If 0 < n, then r i has order n / gcd n i.

theorem DihedralGroup.exponent {n : ℕ} : Monoid.exponent (DihedralGroup n) = lcm n 2

theorem DihedralGroup.not_commutative {n : ℕ} : n ≠ 1 → n ≠ 2 → ¬Std.Commutative fun (x y : DihedralGroup n) => x * y

theorem DihedralGroup.commutative_iff {n : ℕ} : (Std.Commutative fun (x y : DihedralGroup n) => x * y) ↔ n = 1 ∨ n = 2

theorem DihedralGroup.not_isCyclic {n : ℕ} (h1 : n ≠ 1) : ¬IsCyclic (DihedralGroup n)

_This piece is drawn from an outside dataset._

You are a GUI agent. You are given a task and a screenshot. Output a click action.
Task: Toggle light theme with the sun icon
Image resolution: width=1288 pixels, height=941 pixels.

theorem DihedralGroup.isCyclic_iff {n : ℕ} : IsCyclic (DihedralGroup n) ↔ n = 1

instance DihedralGroup.instIsKleinFourOfNatNat : IsKleinFour (DihedralGroup 2)

def DihedralGroup.oddCommuteEquiv {n : ℕ} (hn : Odd n) : { p : DihedralGroup n × DihedralGroup n // Commute p.1 p.2 } ≃ ZMod n ⊕ ZMod n ⊕ ZMod n ⊕ ZMod n × ZMod n

If n is odd, then the Dihedral group of order $2n$ has $n(n+3)$ pairs (represented as $n + n + n + n*n$) of commuting elements.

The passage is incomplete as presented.